IEEE Spectrum: Are there certain types of drug compounds for which this approach works best? 

Hopkins: Our company is specialized for small molecule drugs, which are usually below 500 daltons. These are drugs that can be taken as a pill or as an injectable. We also tend to focus toward targets that are ‘druggable,’ which means they are a bit more amenable to discovering a small molecule drug against. We haven’t yet developed the technology for biologics or the antibody space, but that’s certainly a possibility.

IEEE Spectrum: In the 1980s, computer-aided drug design (CADD) made big waves, but in the end, it did not supplant traditional drug discovery. Today, AI appears to be reaching a similar level of hype. Do you think it will live up to those expectations or is the field over-promising?

Hopkins: If you go back to the 1980s, computer-aided drug design and the use of computers in structural biology actually did become ubiquitous in drug discovery. Many projects now use those techniques. The more interesting question is: Why haven’t we seen subsequent productivity increases over the past few years? Why haven’t many technologies—CADD, high-throughput screening, computational chemistry, genomics—yet made an impact on timelines?

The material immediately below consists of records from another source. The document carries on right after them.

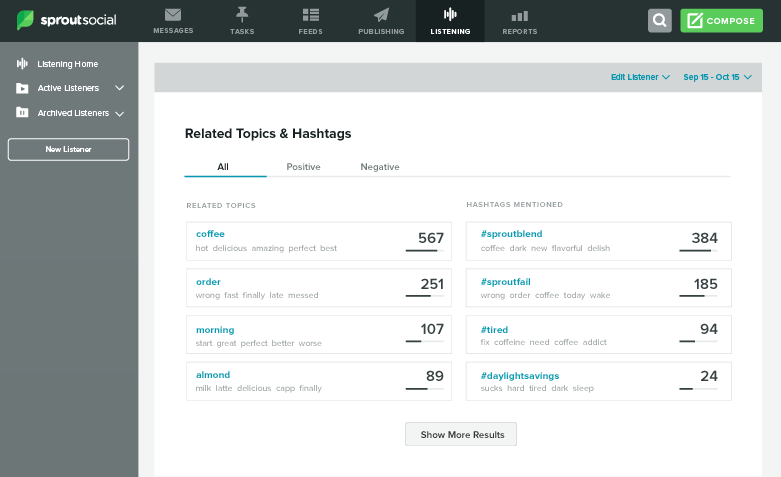The image size is (781, 477).
Task: Open the #sproutblend hashtag link
Action: (x=512, y=234)
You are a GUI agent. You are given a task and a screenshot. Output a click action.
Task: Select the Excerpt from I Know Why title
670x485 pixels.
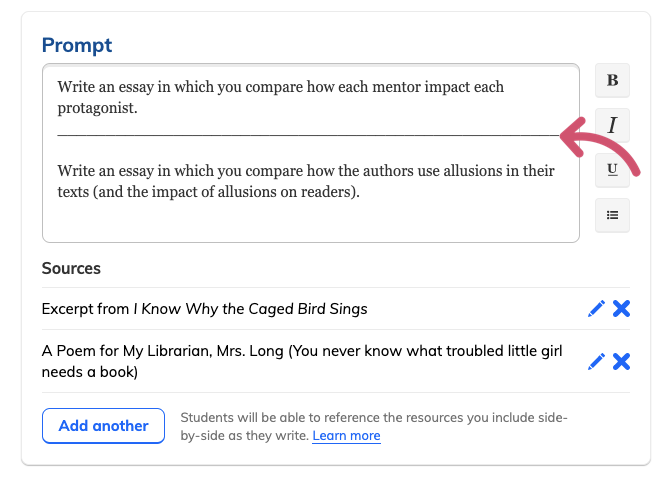click(204, 309)
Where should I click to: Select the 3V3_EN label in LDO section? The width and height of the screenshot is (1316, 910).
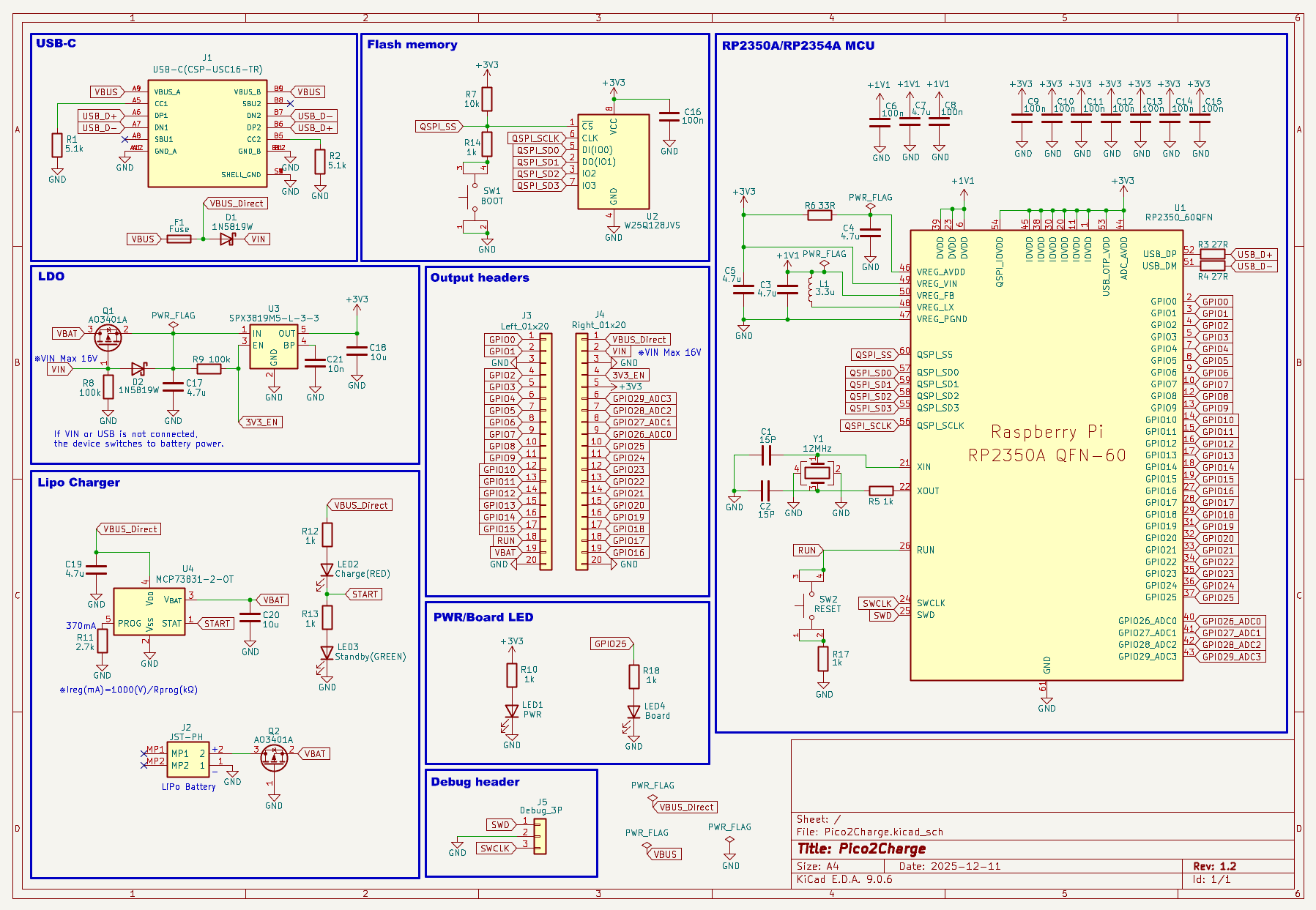263,422
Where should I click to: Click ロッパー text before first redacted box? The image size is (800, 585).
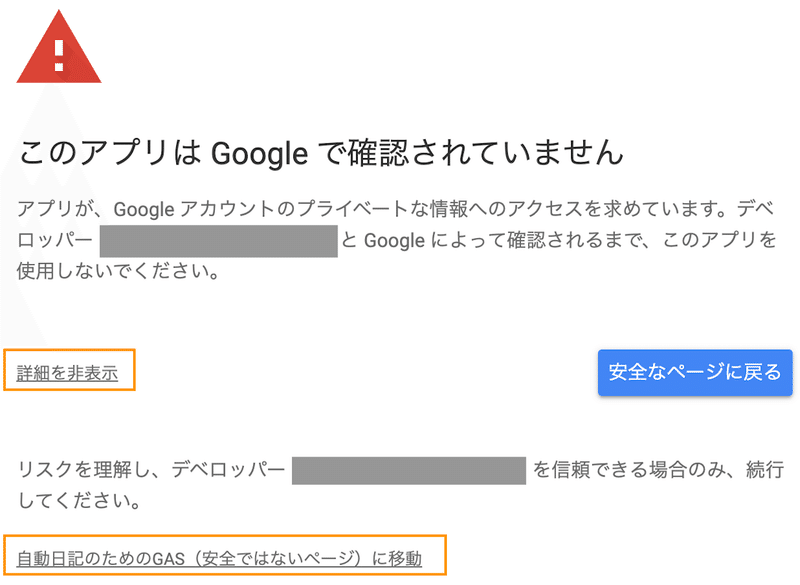tap(55, 240)
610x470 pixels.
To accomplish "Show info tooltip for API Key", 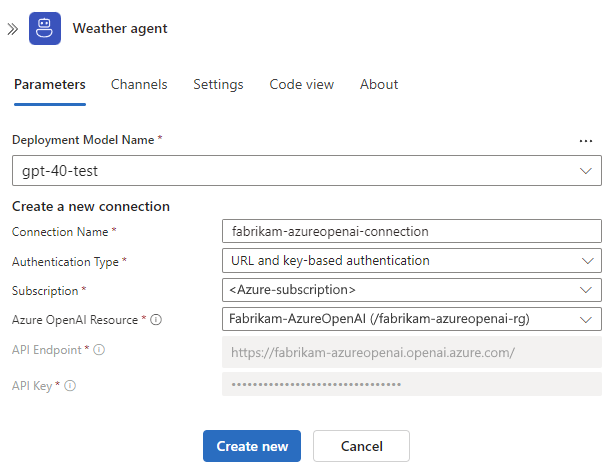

Our thesis is that it’s because when you add on new technologies, you add on new complexity and more decision-making, and what hasn’t changed is how long human decision-making takes. AI is fundamentally different from other approaches because it changes how decisions are made. If you use AI as just an add-on technology, you won’t get the full benefits of it. The key to AI is figuring out how to redesign drug discovery processes to benefit from it.

There are companies that do hype and promise, but we’re not one of them. We’ve been very careful and circumspect in developing our technology over the past four years. It has been a cultural challenge, actually, to suggest to people that algorithms can do something as creative as design.

A lot of people think data has to be perfect before it is sent into an AI system. And people think because biology is messy and unpredictable, we can’t use AI techniques in the space. But it’s precisely because of the complexity of the decision-making that we should use AI. For example, Bayesian approaches are particularly applicable to messy data, where you can embrace uncertainty in the data. AI doesn’t require perfect data for perfect predictions. It’s actually about how you use it in these imperfect, messy, complicated situations to find a signal amid all the noise.

IEEE Spectrum: If we re-design the process of drug discovery to include AI, will we still need bench scientists studying the basic biology of diseases and compounds?

Hopkins: Absolutely. One key thing we realized is that you will always need a close relationship between experimentalists and the AI information technologists. What we’re ultimately trying to do is to ask the question, “Which experiments will provide us with the best information to allow us to move the project forward as quickly as possible?”

IEEE Spectrum: Yet some say that using AI requires so much data input that pharma scientists already have more than enough information needed to design a good drug.

Hopkins: We did a human versus machine study with Sunovion, where we set up the algorithms against 10 experienced human medicinal chemists. Using data from a real candidate drug optimisation project, we created a simulation of the project to see how quickly humans and machines could learn about a project, starting with just 10 points to see how quickly one could optimize the best compounds in the dataset. The algorithm was able to beat 9 out of 10 humans in that study. The latest version of the algorithm now outperforms all 10 people in the test.

The problem isn’t necessarily the same as one Google or Facebook would have: The issue isn’t big data, but the paucity of data on [new] projects. We’ve found active learning to be far more important than deep learning in this domain. We’ve developed a whole set of algorithms around the concept of active learning. We’re interested in the question of how do you more efficiently learn from a small amount of data, and what data do you need to rapidly improve your models.